Kritische Stimmen werden in Bezug auf die chinesischen Kräuter immer dann laut, wenn es um die Qualität geht. Zu Recht, denn die chinesischen Produktionsmethoden entsprechen oft nicht unseren europäischen Standards für Lebensmittelsicherheit. Es ist also wichtig, vor dem Kauf der Beeren Informationen über Herkunft und Produktionsmethoden einzuholen. Oder man greift auf die – allerdings teureren – Beeren aus europäischem Anbau zurück. Wer einen etwas grüneren Daumen hat als ich, kann sich auch gleich selbst eine Pflanze in den Garten holen, auch wenn die Pflege des Bocksdornstrauchs dem Sagen nach nicht ganz einfach sein dürfte.
Hallo Karin, wo finde ich dein tolles Rezept für Rote Grütze mit Gojibeeren, das du vor längerer Zeit veröffentlicht hattest?

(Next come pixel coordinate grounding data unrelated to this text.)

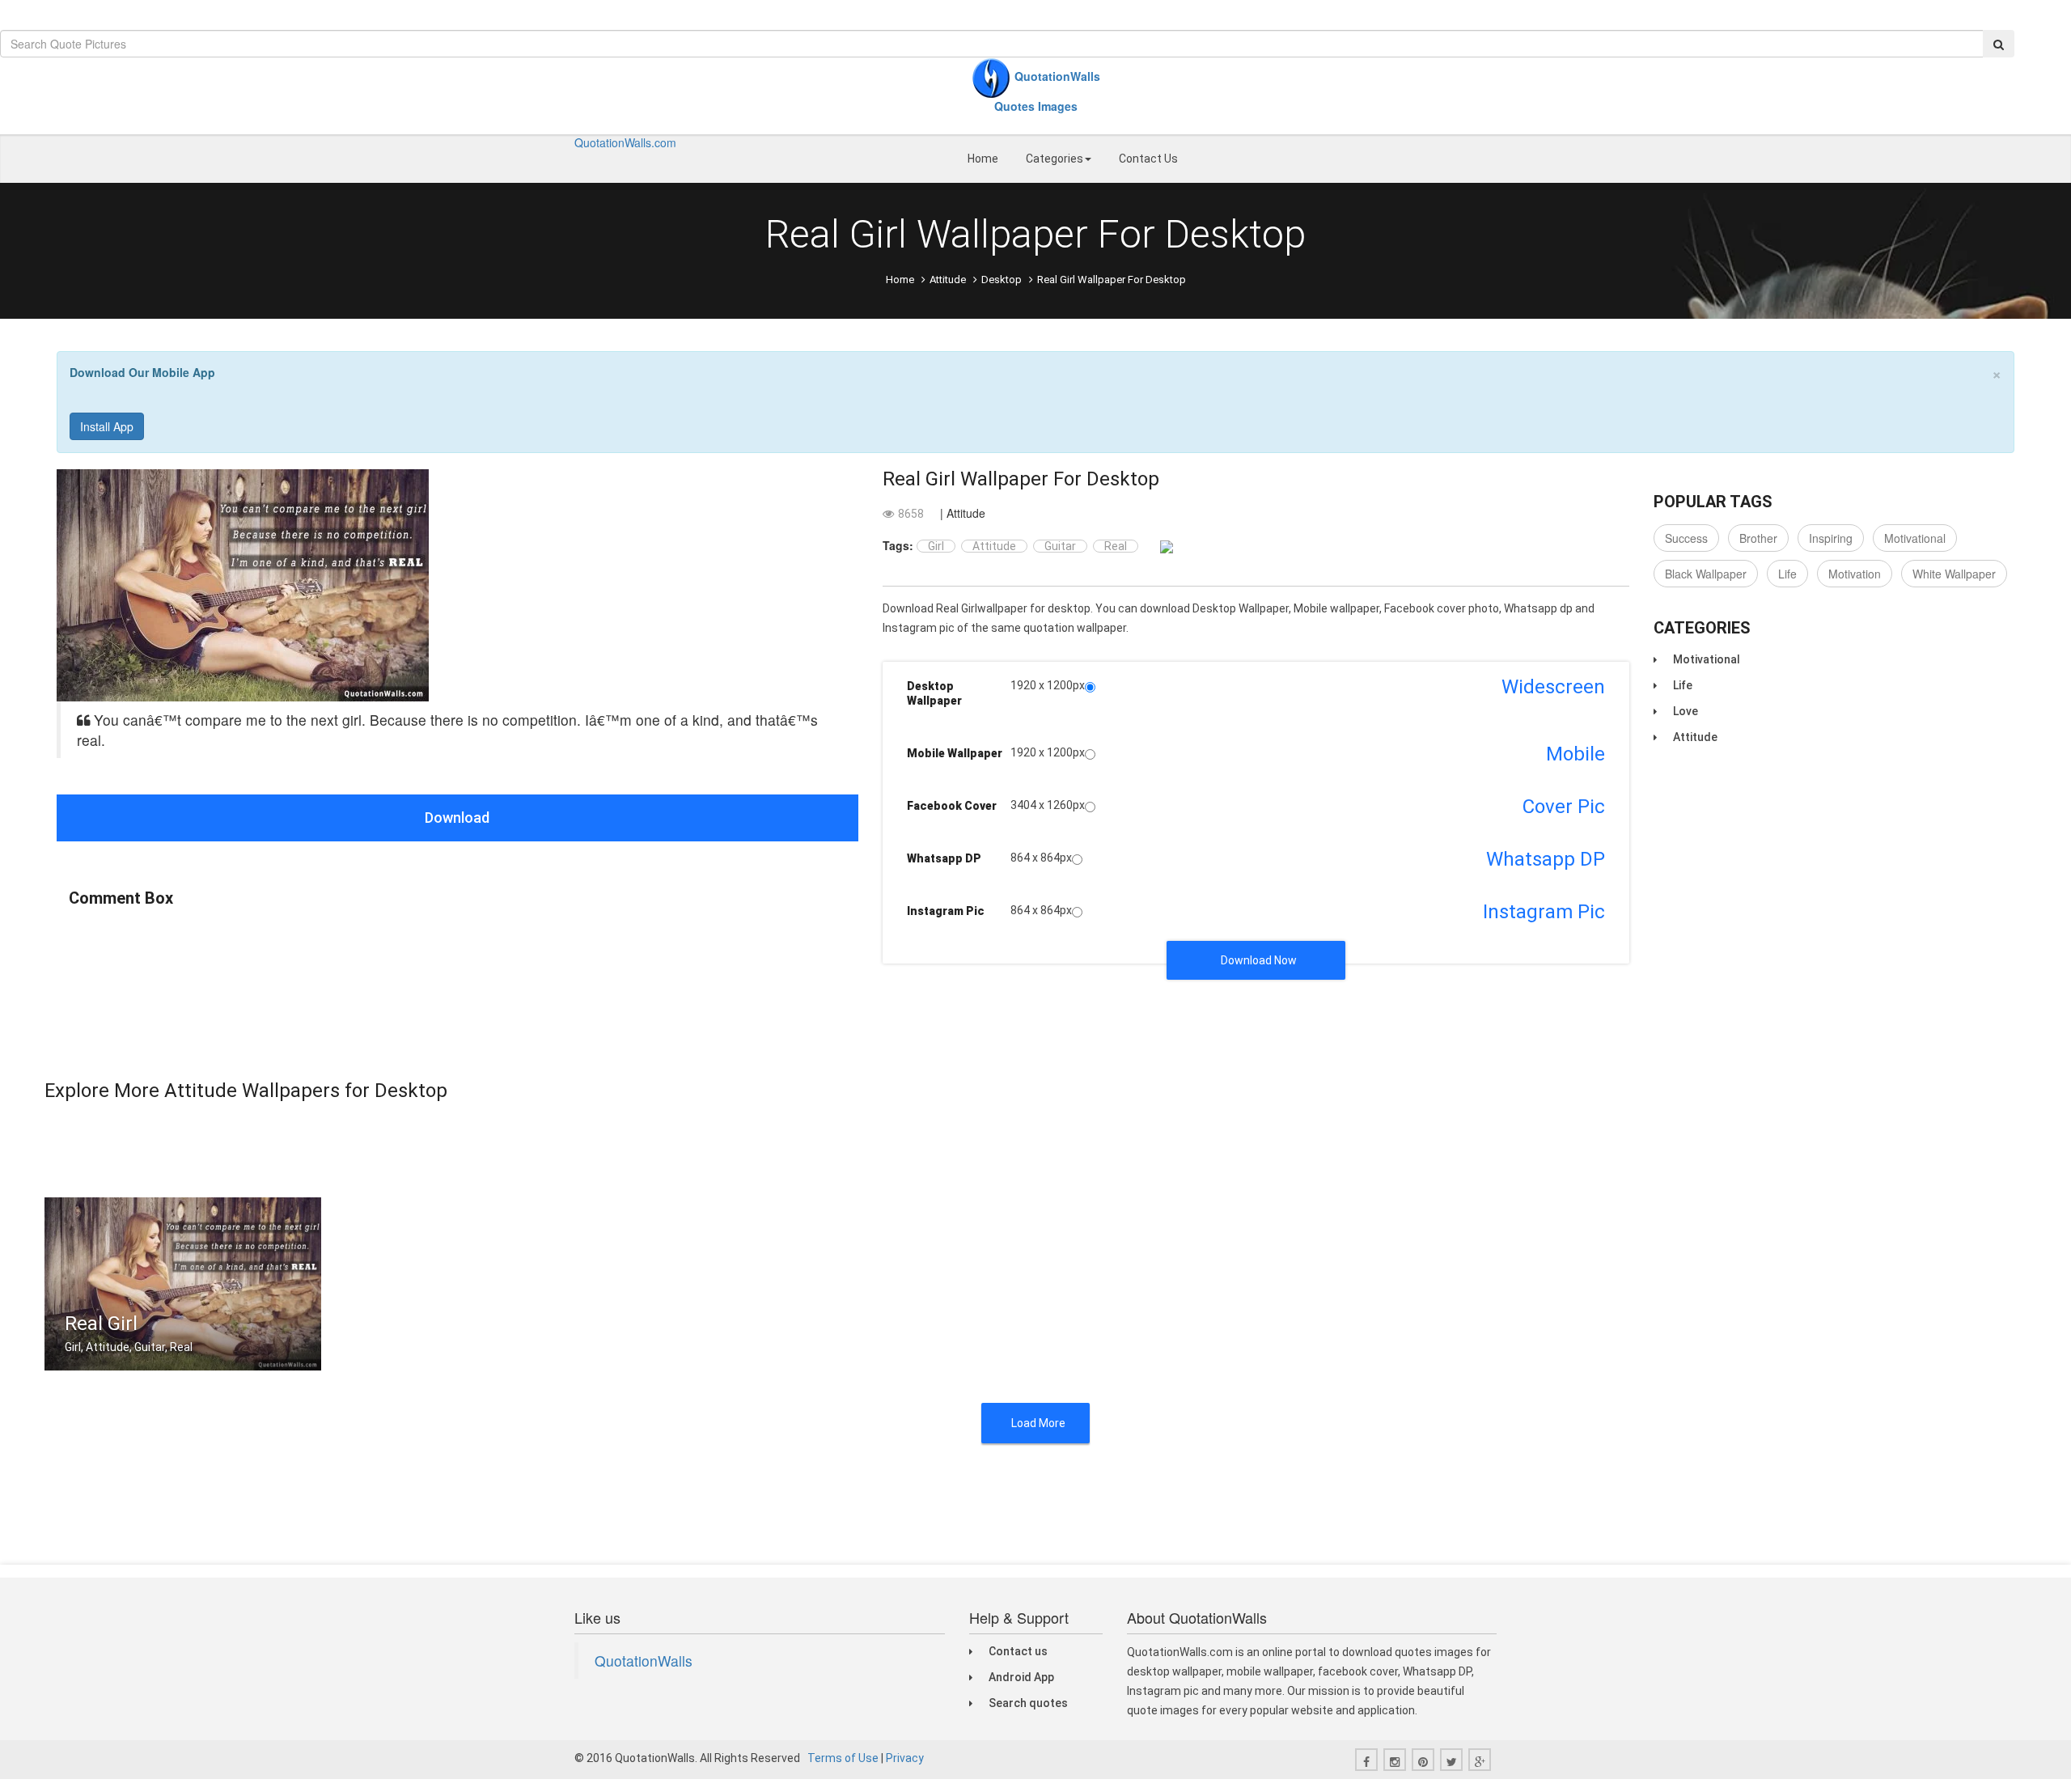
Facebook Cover (952, 805)
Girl (936, 546)
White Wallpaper (1954, 574)
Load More (1038, 1423)
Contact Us (1148, 158)
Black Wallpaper (1706, 574)
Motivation (1854, 574)
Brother (1758, 538)
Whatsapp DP (944, 858)
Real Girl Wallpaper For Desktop (1021, 479)
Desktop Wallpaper (934, 693)
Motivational (1915, 538)
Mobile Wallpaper (954, 753)
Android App (1021, 1677)
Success (1686, 538)
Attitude (948, 279)
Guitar (1060, 546)
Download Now (1259, 960)
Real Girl (101, 1323)
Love (1685, 711)
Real (1115, 546)
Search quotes (1028, 1703)
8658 (911, 513)
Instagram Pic (946, 910)
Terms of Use (843, 1758)
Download (457, 817)
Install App (106, 426)
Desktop (1001, 279)
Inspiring (1831, 538)
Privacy (905, 1758)
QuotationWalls (643, 1660)
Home (983, 158)
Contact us (1018, 1651)
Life (1787, 574)
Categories (1054, 158)
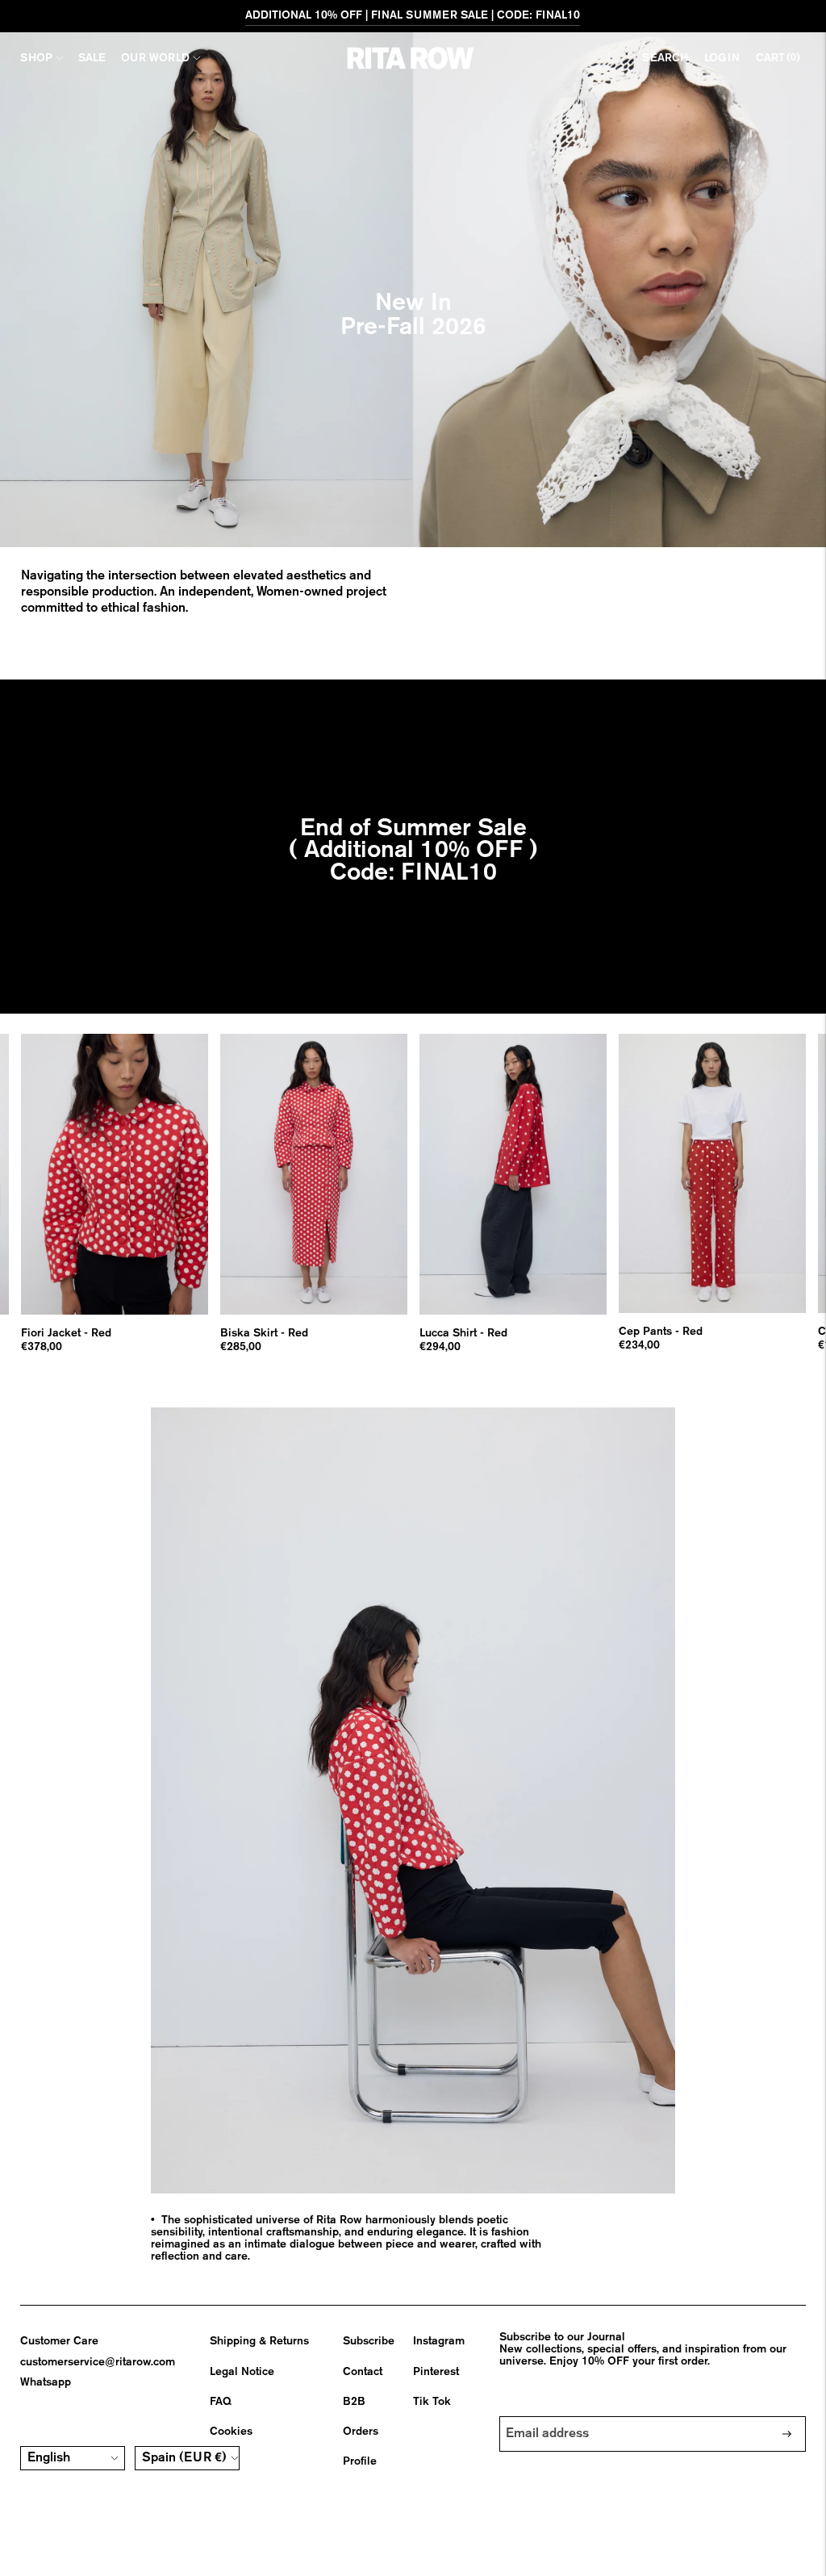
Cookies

Hallo, das findest du in meinem Buch „Das Blut nähren“.
Liebe Grüße
Karin
Goji Beeren sind so wunderbar. Danke für die echt tollen Tipps! Macht weiter so, jeder Artikel von Euch ist fundiert und man lernt viel dazu.
mega spannend deine Beiträge, danke dir 🙂
Vielen Dank für den tollen, ausführlichen und so lehrreichen Artikel!